**WHAT TO WORK ON:** Print the lines that run from the line with "Viewport: 887px width, 860px height." to the line with "Screen dimensions: 500x400", keeping both end lines, exactly as they appear in the entries below, and nothing else.
══════
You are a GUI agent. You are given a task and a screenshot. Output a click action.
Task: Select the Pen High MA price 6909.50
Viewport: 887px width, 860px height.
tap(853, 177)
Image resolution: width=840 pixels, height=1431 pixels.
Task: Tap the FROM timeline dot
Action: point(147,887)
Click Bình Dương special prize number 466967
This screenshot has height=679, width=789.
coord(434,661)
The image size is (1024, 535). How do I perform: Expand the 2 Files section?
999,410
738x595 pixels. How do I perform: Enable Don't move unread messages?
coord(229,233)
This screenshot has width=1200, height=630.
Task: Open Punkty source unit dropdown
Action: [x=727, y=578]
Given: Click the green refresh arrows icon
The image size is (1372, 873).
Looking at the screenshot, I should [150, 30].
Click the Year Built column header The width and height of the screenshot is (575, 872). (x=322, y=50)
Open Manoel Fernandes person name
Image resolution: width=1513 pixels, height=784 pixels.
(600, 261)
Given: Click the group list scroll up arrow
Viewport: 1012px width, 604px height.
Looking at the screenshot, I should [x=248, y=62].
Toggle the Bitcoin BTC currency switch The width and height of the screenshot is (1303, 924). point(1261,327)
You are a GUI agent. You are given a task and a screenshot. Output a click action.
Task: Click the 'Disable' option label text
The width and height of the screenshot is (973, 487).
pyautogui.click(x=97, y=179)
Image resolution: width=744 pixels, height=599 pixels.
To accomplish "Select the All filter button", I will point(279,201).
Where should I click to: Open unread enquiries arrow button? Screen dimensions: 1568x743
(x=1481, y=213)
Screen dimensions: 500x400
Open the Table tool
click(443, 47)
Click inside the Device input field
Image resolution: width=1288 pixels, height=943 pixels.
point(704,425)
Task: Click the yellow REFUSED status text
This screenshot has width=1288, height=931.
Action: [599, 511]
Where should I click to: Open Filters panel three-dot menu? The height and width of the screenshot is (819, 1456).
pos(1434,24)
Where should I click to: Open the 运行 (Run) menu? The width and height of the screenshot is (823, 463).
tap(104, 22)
══════
**RESULT OF THIS TASK:**
Viewport: 887px width, 860px height.
tap(853, 177)
Image resolution: width=840 pixels, height=1431 pixels.
Task: Tap the FROM timeline dot
Action: point(147,887)
Click Bình Dương special prize number 466967
This screenshot has height=679, width=789.
coord(434,661)
The image size is (1024, 535). How do I perform: Expand the 2 Files section?
999,410
738x595 pixels. How do I perform: Enable Don't move unread messages?
coord(229,233)
This screenshot has width=1200, height=630.
Task: Open Punkty source unit dropdown
Action: [x=727, y=578]
Given: Click the green refresh arrows icon
The image size is (1372, 873).
Looking at the screenshot, I should [150, 30].
Click the Year Built column header The width and height of the screenshot is (575, 872). (x=322, y=50)
Open Manoel Fernandes person name
Image resolution: width=1513 pixels, height=784 pixels.
(600, 261)
Given: Click the group list scroll up arrow
Viewport: 1012px width, 604px height.
Looking at the screenshot, I should [x=248, y=62].
Toggle the Bitcoin BTC currency switch The width and height of the screenshot is (1303, 924). point(1261,327)
You are a GUI agent. You are given a task and a screenshot. Output a click action.
Task: Click the 'Disable' option label text
The width and height of the screenshot is (973, 487).
pyautogui.click(x=97, y=179)
Image resolution: width=744 pixels, height=599 pixels.
To accomplish "Select the All filter button", I will point(279,201).
Where should I click to: Open unread enquiries arrow button? Screen dimensions: 1568x743
(x=1481, y=213)
Screen dimensions: 500x400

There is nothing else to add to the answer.